Il faut d’ailleurs avouer que ce Kemper sort un peu du lot du « vulgum pecus » serial-killeresque. Contrairement à ses acolytes, il a beaucoup lu sa propre psychologie, beaucoup réfléchi sur sa condition, ce qui pose d’ailleurs des problèmes pour son profilage par les deux agents du FBI. Lors de leurs dialogues, il est quasiment leur égal, voire affiche une longueur d’avance sur eux. Bien évidemment, tous ses propos sont entachés de la possibilité du mensonge. Mais il le rapproche un peu plus du Lecter du Silence des agneaux que les autres tueurs en série interrogés par Ford et Tench : le laconique Monte Ralph Rissell, Darrell Gene Devier (qui passe sans problème au détecteur de mensonges), l’écœurant Richard Speck, et l’inoubliable Jerry Brudos qui se paluche en présence des deux agents au-dessus d’une chaussure de femme.

 

Montrer l’extraordinaire dans l’ordinaire

Dans Mindhunter, le mouvement est double : d’une part, Fincher montre les tueurs en série tels qu’ils sont, dans toute leur banalité apparente (mis à part le plaisir qu’ils prennent à torturer et tuer autrui), mais ce sont bien les serial killers qui prennent toute la lumière ; d’autre part, Fincher montre l’agent Ford qui « crée » quasi seul (bien que secondé par l’agent Tench puis par une psychologue de pointe) l’étude des tueurs en série. Holden Ford incarne donc une forme de surhomme (presque déshumanisé d’ailleurs : il semble incapable de réaction humaine, à l’instar d’un high-functioning sociopath comme le Holmes de Sherlock), mais il ne parvient jamais à réellement occuper le devant de la scène, et encore moins le cœur du spectateur.

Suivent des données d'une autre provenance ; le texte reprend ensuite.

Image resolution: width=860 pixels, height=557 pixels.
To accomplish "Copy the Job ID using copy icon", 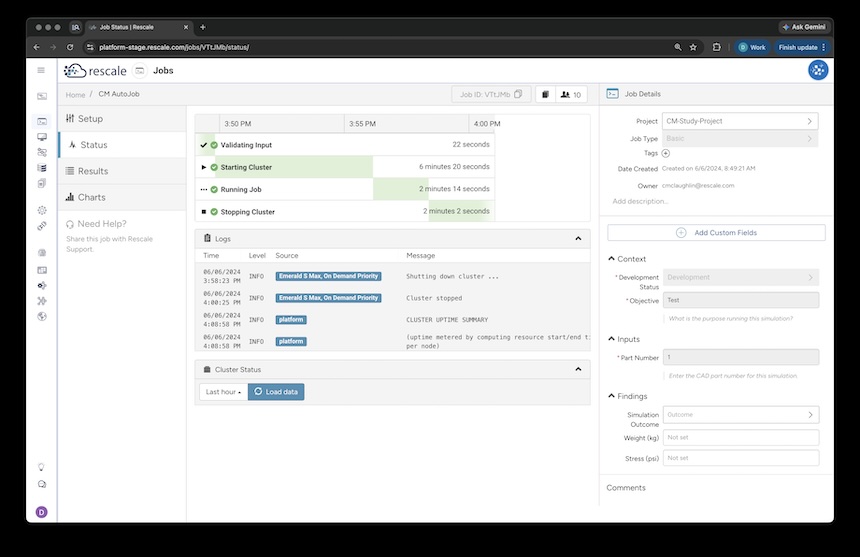I will (x=518, y=94).
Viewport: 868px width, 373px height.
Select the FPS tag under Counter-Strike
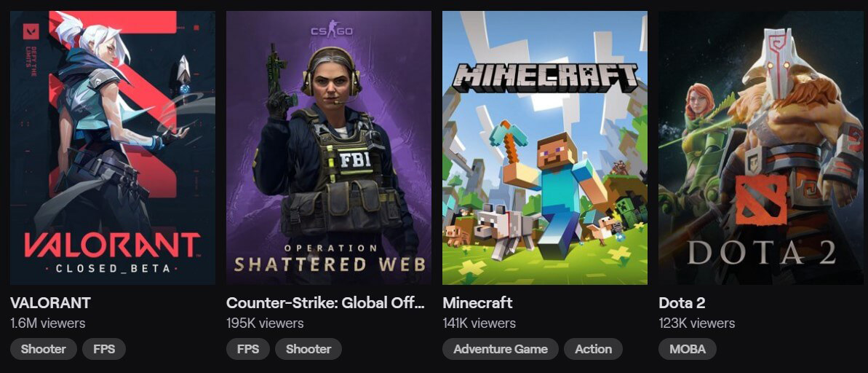(248, 349)
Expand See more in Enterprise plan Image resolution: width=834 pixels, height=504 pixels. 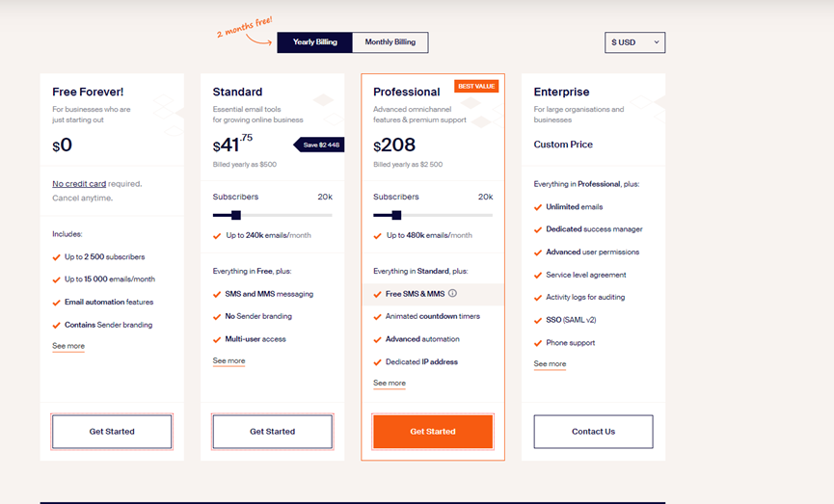[550, 364]
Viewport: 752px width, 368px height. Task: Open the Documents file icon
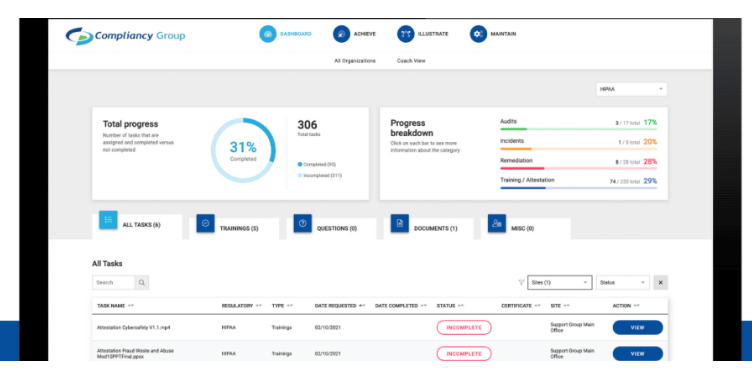400,224
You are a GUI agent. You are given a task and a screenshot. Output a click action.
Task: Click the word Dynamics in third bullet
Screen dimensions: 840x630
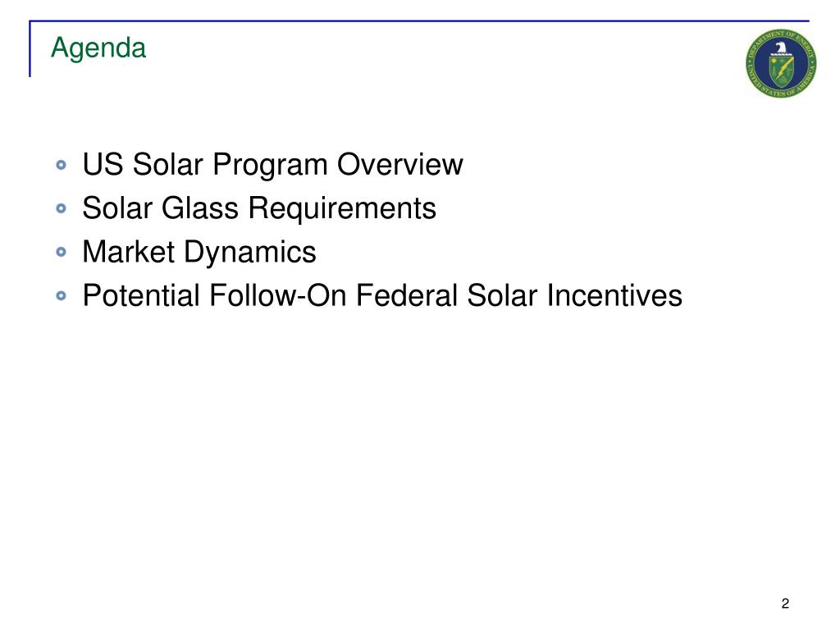(250, 253)
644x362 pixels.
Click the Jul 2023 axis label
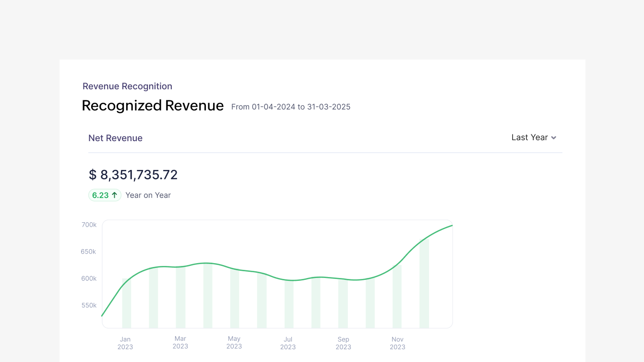[288, 342]
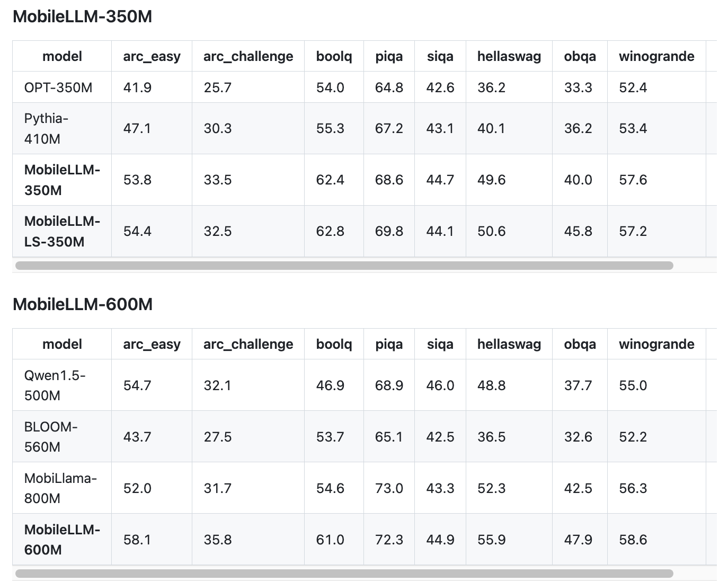Click boolq header in the 600M table

334,345
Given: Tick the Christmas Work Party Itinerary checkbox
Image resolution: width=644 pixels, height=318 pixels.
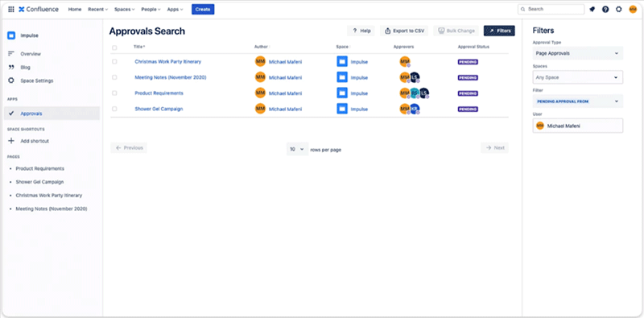Looking at the screenshot, I should pyautogui.click(x=114, y=62).
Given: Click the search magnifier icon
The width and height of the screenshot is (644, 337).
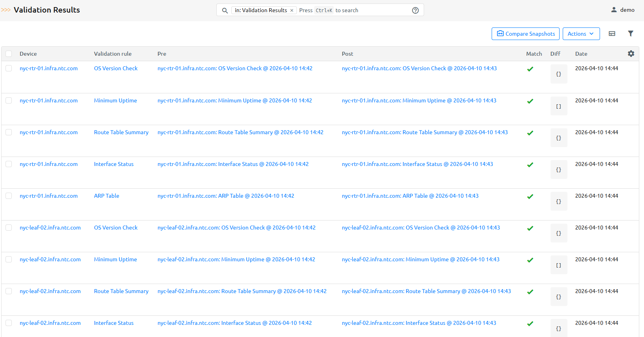Looking at the screenshot, I should [x=225, y=11].
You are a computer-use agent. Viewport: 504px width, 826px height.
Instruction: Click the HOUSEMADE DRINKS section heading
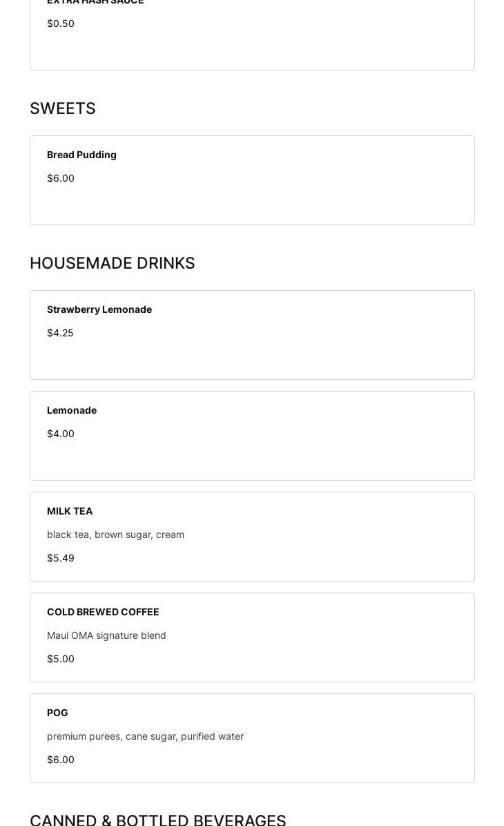coord(113,263)
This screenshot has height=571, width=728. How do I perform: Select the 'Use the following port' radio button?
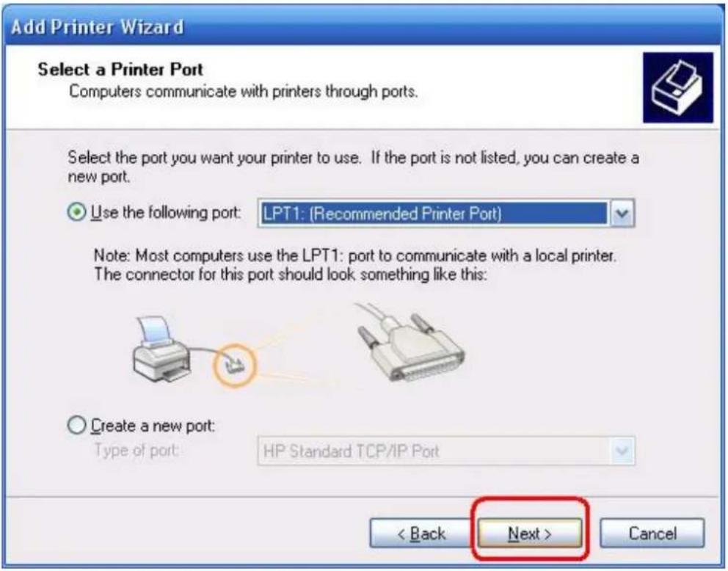coord(76,213)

Holden Ford face à Ed Kemper.

Les personnages secondaires, dans la saison 1 de Mindhunter, sont nettement plus passionnants que le protagoniste. La petite amie de Ford, l’universitaire psychologue, l’agent Tench (et son fils autiste) s’avèrent nettement plus riches car plus humains. Et c’est peut-être la grande prouesse de cette série : montrer la banalité d’un tueur prolétarien et en faire un moteur narratif aussi puissant et passionnant. Clive Barker a un jour confié : « Ce qui m’effraie le plus, c’est la banalité. » Ici, la banalité est un abîme qui renvoie au spectateur son regard.

Mindhunter
Série créée par Joe Penhall
Produite par Joe Penhall, Charlize Theron et David Fincher notamment
Basée sur le livre Mindhunter: Inside the FBI’s Elite Serial Crime Unit, de John E. Douglas et Mark Olshaker
Une saison diffusée sur Netflix en octobre 2017, une deuxième saison est prévue
Avec Jonathan Groff, Holt McCallany, Anna Torv, Hannah Gross, Cameron Britton, etc.